O mês de Setembro é celebrado por muitíssimas comunidades cristãs, no Brasil, como “o Mês da Bíblia”. Este ano foi escolhido para leitura e meditação o bonito Livro da Sabedoria. Escrito muito oportuno quando nos preparávamos para as importantes eleições no país. Trata do poder, da idolatria e da divisão da sociedade entre “justos” e “injustos”. Para começar, chama a atenção sua qualidade poética, com imagens bonitas e cheias de sentido: “O espírito do Senhor enche o universo, e ele, que mantém unidas todas as coisas, não ignora nenhum som” (1, 7); “o Abismo não reina sobre a terra, porque a Justiça é imortal” (1, 14-15); “fumaça é o sopro de nosso nariz e o pensamento, centelha do coração que bate” (2, 2); “nossa vida é a passagem de uma sombra” (ver 2, 4-5); “ela (a Sabedoria) é eflúvio do poder de Deus, emanação puríssima da glória do Onipotente” (imagem ousada tendo em conta a tradição do monoteísmo hebraico (ver 7, 15-8.1, na esteira de Pr 7, 15seguintes e Jó 28); “quando um silêncio profundo envolvia todas as coisas e a noite ia em meio a seu rápido percurso, tua Palavra onipotente lançou-se, guerreiro inexorável, do trono real dos céus para o meio de uma terra de extermínio, trazendo a espada afiada de uma ordem irrevogável, deteve-se e encheu de morte o universo, de um lado tocava o céu, de outro pisava a terra” (ver 18, 14-19), E tantas outras imagens fortes para retratar o poder divino, como esta: “Mas a todos poupas, porque são teus, Senhor, amigo da vida!”

Além desse aspecto intensamente poético, o texto consegue fazer uma das análises mais profundas sobre o fenômeno humano da idolatria.
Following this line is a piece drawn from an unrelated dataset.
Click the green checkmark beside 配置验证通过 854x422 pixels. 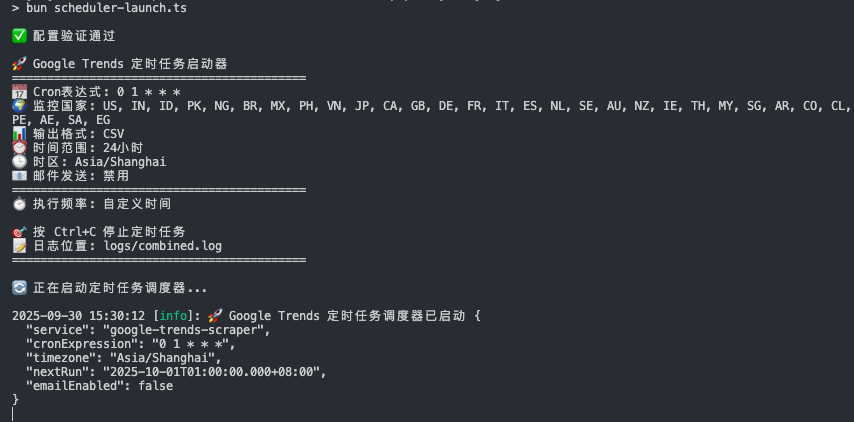pos(19,36)
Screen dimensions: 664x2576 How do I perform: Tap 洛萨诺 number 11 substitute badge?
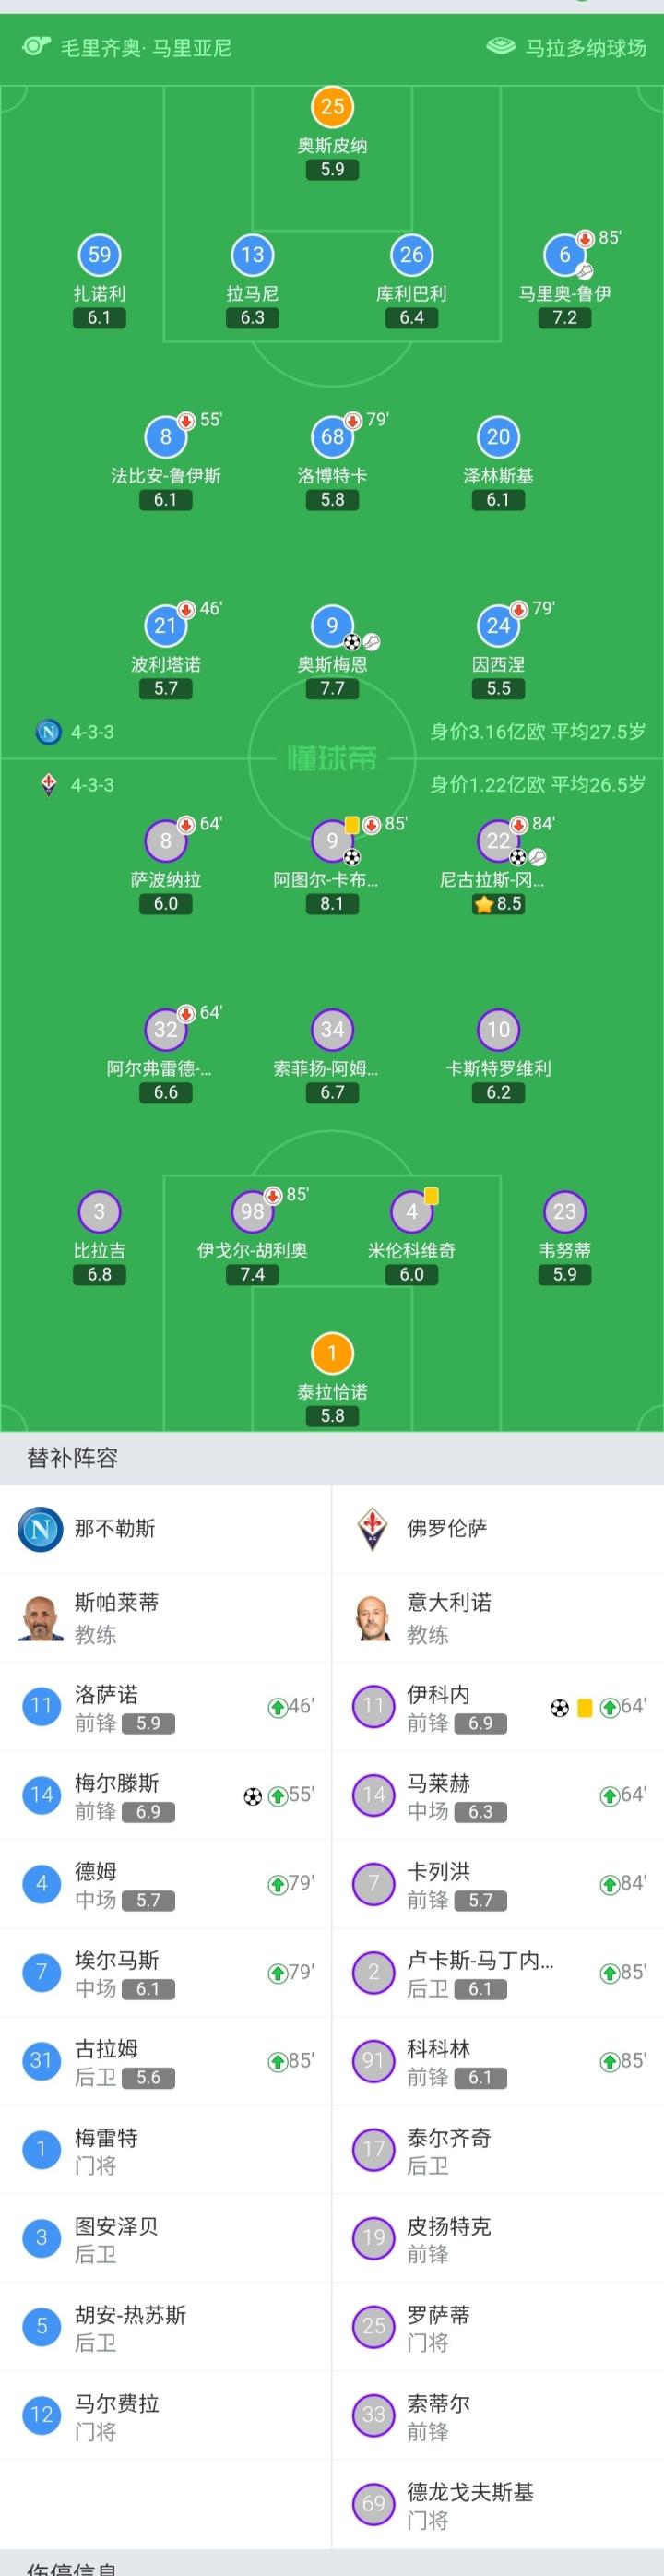[x=41, y=1707]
Na verdade, os ídolos não são outra coisa, senão a projeção religiosa de nossas carências e de nossos sonhos e desejos. Não passam de “obra de nossas mãos”, produtos de nossa atividade econômica, legitimação de “status” social e de poder político e, finalmente, aprovação de valores que guiam nossa vida, em nome dos deuses. É impossível separar a “religião” de todo o conjunto de relações e estruturas sociais de convivência. Vivendo no ambiente helenista do Egito no século antes de Cristo, os autores tiveram a coragem e a agudeza mental e espiritual para elaborar uma meditação profunda sobre as causas da corrupção do sistema social da época. E com isso nos ensinam que nossa tarefa continua a ser a mesma: a análise das relações entre as tradições religiosas e o sistema social vigente. Com lucidez nos ajudam a perceber a diferença entre “religião” e “fé”; a ver com clareza que “a Bíblia é um livro em linguagem religiosa, mas\não simplesmente um livro de religião”. Antes, é uma proposta global de vida, pessoal e coletiva, que abarca todas as dimensões da existência humana. E nos alertam para o perigo tão comum de confundir o religioso, que é sempre obra nossa, com a revelação da Palavra de Deus, que deve provocar a mudança profunda e radical do conjunto de nossa vida, desde a prática econômica até a elaboração de nossos valores culturais, passando pelas relações e estruturas políticas. No momento em que se vai encerrando o documento da antiga aliança, é impressionante como a tradição do Êxodo e da guia de Deus na história é tão viva e plenamente atual.    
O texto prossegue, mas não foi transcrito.